In the business world, company turnaround success can usually be boiled down to answering four fundamental questions directly and bluntly.

  • Who is the leader and what is their depth and breadth of leadership?
  • Why is this turnaround really necessary?
  • What is it they are seeking to do and in what timeframe? Their vision and strategy.
  • How are they going to achieve the turnaround? Their plan!

In glorious times, these questions can usually be much less clear. Buoyant markets forgive failure and paper over many cracks.

This business principle is the same for country turnarounds. Since European countries are certainly not living in glorious times, we should apply the same principle. Scotland no exception.

Although all four questions are important, we have chosen to treat these in a different order in Scotland’s case than the sequence above. Why? Because we have a big fear that the fundamental Why and What questions will be drowned out in the heated political climate of the moment. We have therefore avoided the question of Who, which is politically charged, and to some extent How, which often involves financing and governance, and therefore also risks loud political noise and distraction.
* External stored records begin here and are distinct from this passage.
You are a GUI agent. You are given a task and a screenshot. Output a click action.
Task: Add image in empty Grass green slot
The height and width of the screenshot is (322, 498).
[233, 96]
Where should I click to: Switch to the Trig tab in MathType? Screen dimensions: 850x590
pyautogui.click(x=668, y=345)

Instead, we have concentrated on the Why and What. The Why is fairly obvious we think, although it’s still very important to make sure we start with a common understanding. In our view Scotland is suffering from a post- industrial depression, facing a post-oil future, wrestling with a post Brexit dilemma and a post Covid economic crisis. It has failed to position itself over four decades for the new world order and the fourth industrial revolution.
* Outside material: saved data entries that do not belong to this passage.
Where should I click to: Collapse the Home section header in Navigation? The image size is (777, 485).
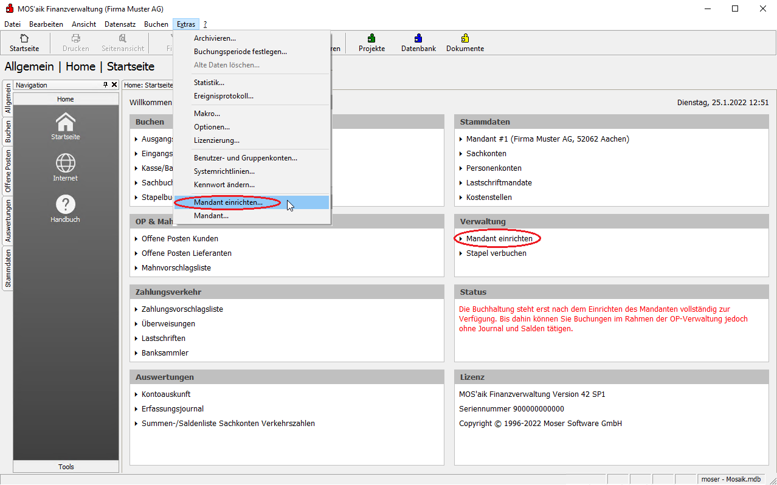pos(66,99)
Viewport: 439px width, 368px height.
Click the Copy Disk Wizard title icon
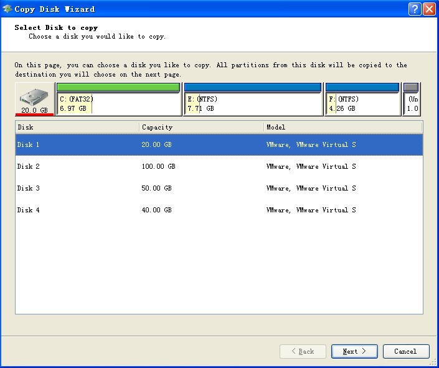(x=7, y=9)
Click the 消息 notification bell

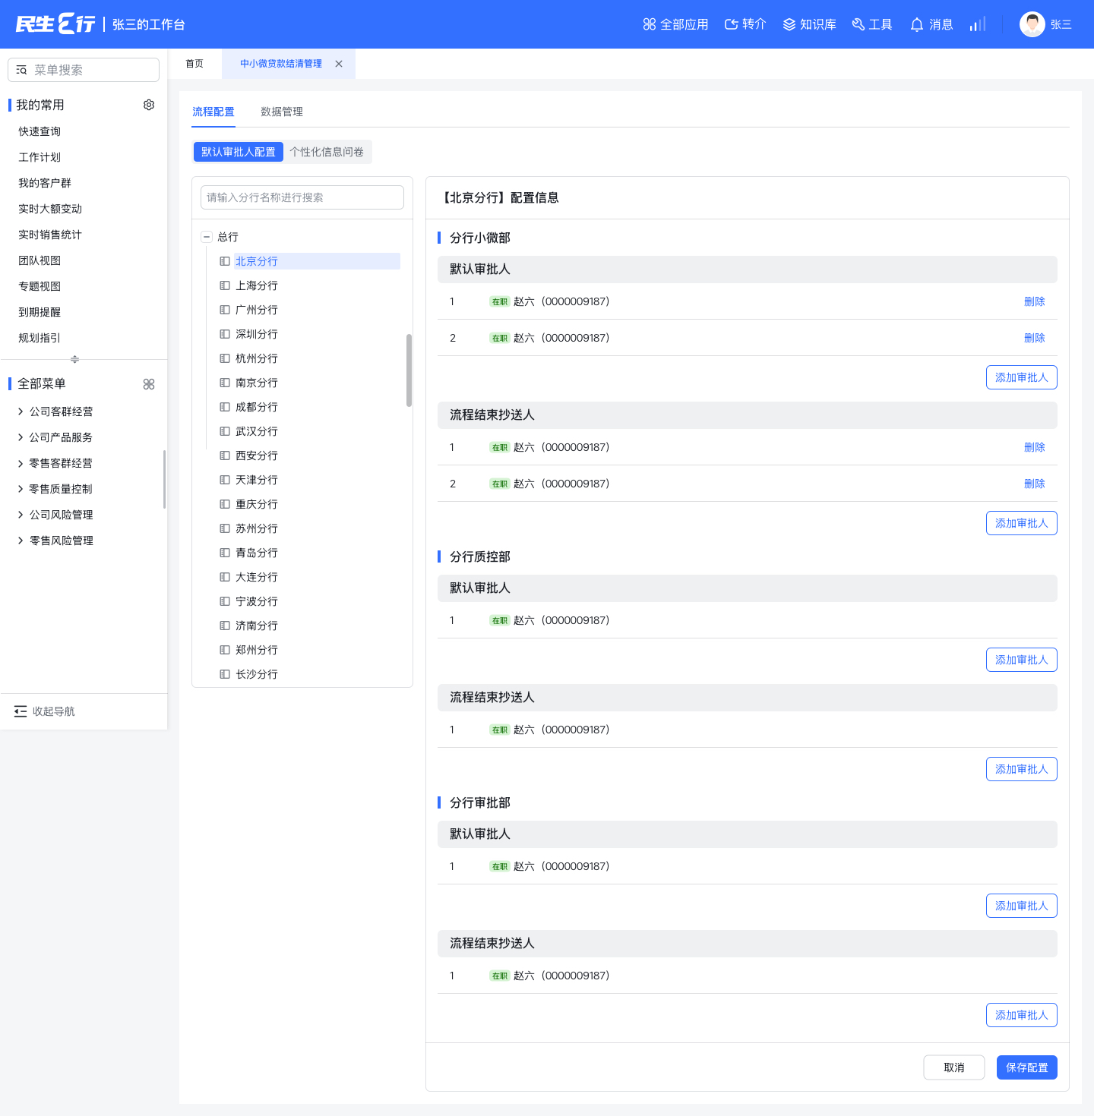(x=917, y=24)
The real trouble is that the What is hardly getting any attention at all at the moment. It is buried in a sea of pessimistic debate about who is to blame for everything, how to reform social issues, how to recover post-Covid and whether and how to demerge with England. At the same time, the What is often trapped in small scale, short term economic fix-its or the current balance sheet of the country and a vague hope of sustainable energy being its only saviour. So we have written a book about what we see Scotland could be doing positively in 50-years time that will lead to its future health and wealth. Six big trends in the world that we can latch on to and use to our advantage.

The How raises all sorts of questions and debates. Our belief is that one of the biggest questions is funding. How to fund a re-investment in the six big opportunities above. Are they naturally self-funding or will they require largescale innovative sources of finance?

In case you think we are ducking the Who and the How, we can assure you that our next publications will focus on the crucial matters of leadership and funding as further pillars of a turnaround. At this stage we are simply keen to get the debate much more focused on the substance of Scotland’s turnaround, the What.